▸ **WHAT YOU SHOULD DO**: Rewrite the passage about EPO's payment network from "Within EPO’s existing" up to and including "inflect upwards near-term.", replacing "Bank of America" with "BofA".

▸ **SOURCE DOCUMENT**:
Content starts

Within EPO’s existing customer base, we believe EPO’s network has moved past the initial validation stage within the banking and payments industry. Existing clients are looking to increase volumes and new clients are piloting larger projects then had previous clients. We believe that the key validation event was Bank of America broadening its strategic relationship with EPO by expanding the its scope of service on CashPro®, adding numerous new countries and currencies to the bank's online and file based banking portal. Clients can now make payments via CashPro to 60 countries and in 22 currencies. They key takeaway is that penetration within existing customers is small, but we believe that market share within existing customers is poised to inflect upwards near-term.
To understand the competitive set, we must understand the difference between front-end companies, which are user acquirers, and back-end companies, which provide the payment infrastructure to front-end companies. Front-end companies, such as PayPal, Worldpay, Stripe, Skrill, or Transferwise, have a business model that revolves around user interface and user acquisition. While revenue models vary, they can be split into two categories 1) fixed or variable fee per transaction, which may or may not include a FX conversion fee and 2) no transaction fee, but revenue generated from the FX conversion fee, the float, or both. Importantly for EPO, these players are not trying to reform the back-end infrastructure and are therefore not competitors. In fact, in many cases these front-end players are clients of EPO because they recognize the EPO’s advantage over correspondent banking and are open to new technology solutions.

Content ends

▸ **PROVIDED INFORMATION**:
Content starts

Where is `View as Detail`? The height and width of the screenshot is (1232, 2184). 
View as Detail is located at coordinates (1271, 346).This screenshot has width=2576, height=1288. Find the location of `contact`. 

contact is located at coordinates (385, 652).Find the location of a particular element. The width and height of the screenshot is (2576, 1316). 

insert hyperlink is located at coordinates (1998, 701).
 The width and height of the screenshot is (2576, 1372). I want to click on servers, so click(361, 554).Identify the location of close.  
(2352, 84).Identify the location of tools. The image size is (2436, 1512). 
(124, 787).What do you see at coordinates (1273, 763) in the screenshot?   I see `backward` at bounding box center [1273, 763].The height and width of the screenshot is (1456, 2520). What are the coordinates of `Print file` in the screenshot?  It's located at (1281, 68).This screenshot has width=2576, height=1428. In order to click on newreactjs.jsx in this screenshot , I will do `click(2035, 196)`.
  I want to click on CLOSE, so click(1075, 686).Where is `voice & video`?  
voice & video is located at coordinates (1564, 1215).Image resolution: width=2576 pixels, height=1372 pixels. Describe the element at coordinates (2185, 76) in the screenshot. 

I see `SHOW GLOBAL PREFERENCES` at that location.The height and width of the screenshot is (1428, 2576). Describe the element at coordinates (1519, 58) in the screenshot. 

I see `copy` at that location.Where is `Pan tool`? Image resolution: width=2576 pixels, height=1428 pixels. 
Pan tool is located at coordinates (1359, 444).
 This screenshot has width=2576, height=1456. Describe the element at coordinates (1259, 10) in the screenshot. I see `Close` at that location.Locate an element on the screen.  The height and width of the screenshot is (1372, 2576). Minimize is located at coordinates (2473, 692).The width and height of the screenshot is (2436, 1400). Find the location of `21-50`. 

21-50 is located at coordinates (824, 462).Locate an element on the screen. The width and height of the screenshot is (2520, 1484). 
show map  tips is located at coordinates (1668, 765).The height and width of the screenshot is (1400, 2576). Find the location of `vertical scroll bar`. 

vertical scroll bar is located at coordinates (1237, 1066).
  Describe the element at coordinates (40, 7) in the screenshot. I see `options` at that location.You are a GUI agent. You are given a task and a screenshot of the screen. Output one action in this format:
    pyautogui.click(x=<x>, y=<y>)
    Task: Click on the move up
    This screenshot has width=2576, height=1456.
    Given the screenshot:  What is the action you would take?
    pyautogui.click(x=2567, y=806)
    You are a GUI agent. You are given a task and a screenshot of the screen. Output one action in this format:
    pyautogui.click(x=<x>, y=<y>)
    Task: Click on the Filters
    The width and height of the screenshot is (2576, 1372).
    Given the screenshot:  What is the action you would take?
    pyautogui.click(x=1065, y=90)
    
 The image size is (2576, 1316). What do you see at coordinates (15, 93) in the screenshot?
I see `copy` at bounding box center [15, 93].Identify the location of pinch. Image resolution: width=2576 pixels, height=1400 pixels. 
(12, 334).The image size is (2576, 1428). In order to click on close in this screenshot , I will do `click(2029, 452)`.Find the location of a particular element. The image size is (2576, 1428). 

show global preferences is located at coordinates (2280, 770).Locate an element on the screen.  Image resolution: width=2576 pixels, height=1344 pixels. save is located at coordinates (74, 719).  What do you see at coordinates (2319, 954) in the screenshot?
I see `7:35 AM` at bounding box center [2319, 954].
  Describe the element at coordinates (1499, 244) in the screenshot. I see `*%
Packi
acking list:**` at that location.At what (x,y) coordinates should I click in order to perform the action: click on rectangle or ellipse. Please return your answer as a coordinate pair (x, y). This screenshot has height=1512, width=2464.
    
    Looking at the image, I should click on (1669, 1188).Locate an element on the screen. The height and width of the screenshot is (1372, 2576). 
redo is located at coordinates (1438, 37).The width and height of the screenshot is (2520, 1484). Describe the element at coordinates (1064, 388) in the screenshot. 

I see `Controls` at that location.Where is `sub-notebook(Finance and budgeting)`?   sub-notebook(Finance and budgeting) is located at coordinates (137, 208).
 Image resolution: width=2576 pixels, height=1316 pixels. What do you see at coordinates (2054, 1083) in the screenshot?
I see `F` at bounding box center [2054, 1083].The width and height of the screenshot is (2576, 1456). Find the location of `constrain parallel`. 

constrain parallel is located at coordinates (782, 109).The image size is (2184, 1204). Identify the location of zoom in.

Content ends

▸ **SOLUTION FOR THIS TASK**:
Within EPO’s existing customer base, we believe EPO’s network has moved past the initial validation stage within the banking and payments industry. Existing clients are looking to increase volumes and new clients are piloting larger projects then had previous clients. We believe that the key validation event was BofA broadening its strategic relationship with EPO by expanding the its scope of service on CashPro®, adding numerous new countries and currencies to the bank's online and file based banking portal. Clients can now make payments via CashPro to 60 countries and in 22 currencies. They key takeaway is that penetration within existing customers is small, but we believe that market share within existing customers is poised to inflect upwards near-term.